Estratto fornito -
La
brava e bella attrice sarda Caterina Murino, intervistata da una TV, (il 30
agosto 2015) alla domanda della conduttrice: “È vero che tu non ti consideri
Italiana?” risponde: ”assolutamente, non sono Italiana sono Sarda”. In realtà l’affermazione della Murino può sorprendere solo
chi si attarda a confondere Stato con Nazione. Noi infatti siamo
cittadini italiani – sia pure obtorto collo e senza avere mai scelto di esserlo
– ma di nazionalità sarda.
Oltretutto
il “sentimento” della Murino è largamente presente fra i sardi: alla faccia di
chi ha sempre tentato di “snazionalizzarci”, privandoci della nostra Identità.
Come Sardi intendo. Ricordo che nel 2012, in un sondaggio (curato
dall'Università di Cagliari e da quella di Edimburgo e finanziato dalla Regione
sarda, circa l'atteggiamento dei Sardi nei confronti della propria identità)
era emerso che il 27% si sente sardo e non italiano;
il 38% più sardo che italiano; il 31% tanto l'uno che l'altro e solo il 3% più
italiano che sardo e l'1% esclusivamente italiano.
Ma si tratta solo di un “sentimento”, di un “umore”? O, meglio, di
un ri-sentimento e di un mal-umore nei confronti dello Stato italiano, storicamente ostile nei confronti dell’Isola? O sta
maturando una nuova consapevolezza e coscienza della propria “diversità” e
“specificità” e persino dell’essere “Nazione”? Io credo di sì. E viene da
lontano. La Sardegna, storicamente, è entrata, coattivamente, nell’orbita
italica – a parte la parentesi pisana e genovese nei secoli XI-XIII – solo agli
inizi del 1700 quando viene ceduta al Piemonte, per un baratto di guerra.
Per
il resto ha avuto una etno-storia, peculiare e dissonante rispetto alla coeva
storia italiana ed europea. L’espressione “nazione sarda” comincia a ricorrere
con frequenza e poi sempre più insistentemente in documenti (trattati e carte
diplomatiche) che accompagnano le relazioni e i conflitti fra il Giudicato di
Arborea e il regno d’Aragona. L’uso del termine nazione
sarda è comprovato dalle carte della corona di Arborea e sarà alla base di quel
monumento storico, giuridico e linguistico della Carta de Logu.
La lotta sanguinosa fra naciò sardesca e naciò catalana non si può
però considerare chiusa con la battaglia di Sanluri: infatti,
affermatosi definitivamente il dominio aragonese a seguito della sconfitta
dell’ultimo marchese di Oristano Leonardo Alagon, la contrapposizione fra naciò
sarda e naciò catalana non scompare. L’intellighenzia isolana, dal canto suo,
se una parte rimane accecata di fronte agli splendori dell’impero spagnolo e da
ascara si prostra servilmente ad esso ed evita con grande cura lo stesso
termine di nazione sarda, il poeta Araolla alle lingue castigliana e catalana
contrappose la lingua sarda con cui si inizia a delineare un embrionale
coscienza del rapporto fra nazione e lingua.

Elenco delle voci -
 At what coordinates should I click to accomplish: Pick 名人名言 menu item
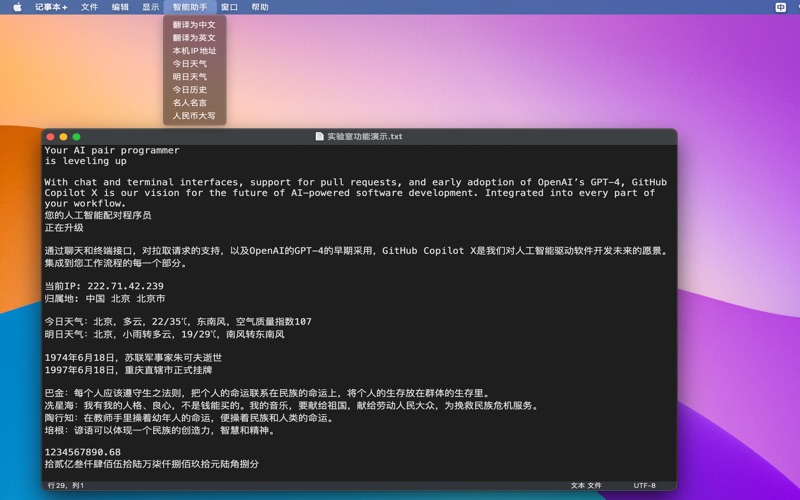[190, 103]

==

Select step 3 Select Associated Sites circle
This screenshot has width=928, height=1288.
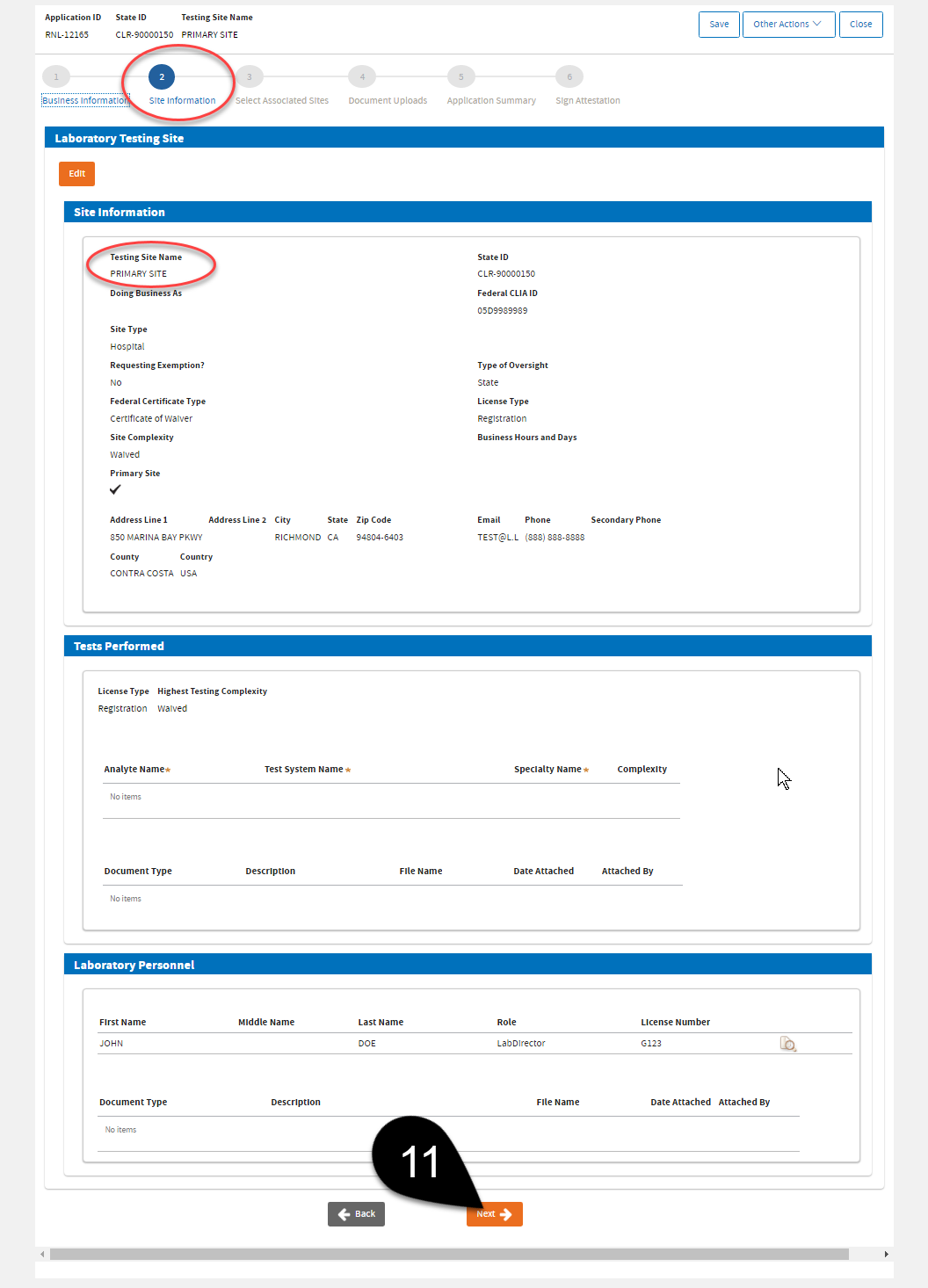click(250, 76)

==

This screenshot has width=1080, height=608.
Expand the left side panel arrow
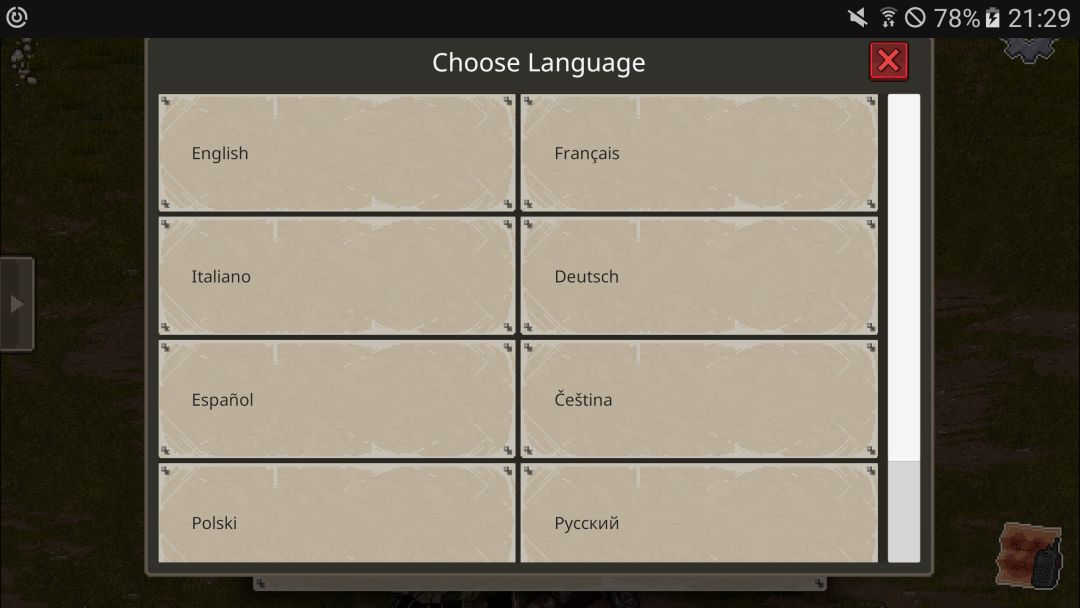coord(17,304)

Il tuo compito - Trascrivi il passo dell'estratto che comincia con "Come Sardi intendo." e prosegue fino a "l'1% esclusivamente italiano.". Le voci qui riportate provengono da un'altra fonte.

Risultato -
Come Sardi intendo. Ricordo che nel 2012, in un sondaggio (curato
dall'Università di Cagliari e da quella di Edimburgo e finanziato dalla Regione
sarda, circa l'atteggiamento dei Sardi nei confronti della propria identità)
era emerso che il 27% si sente sardo e non italiano;
il 38% più sardo che italiano; il 31% tanto l'uno che l'altro e solo il 3% più
italiano che sardo e l'1% esclusivamente italiano.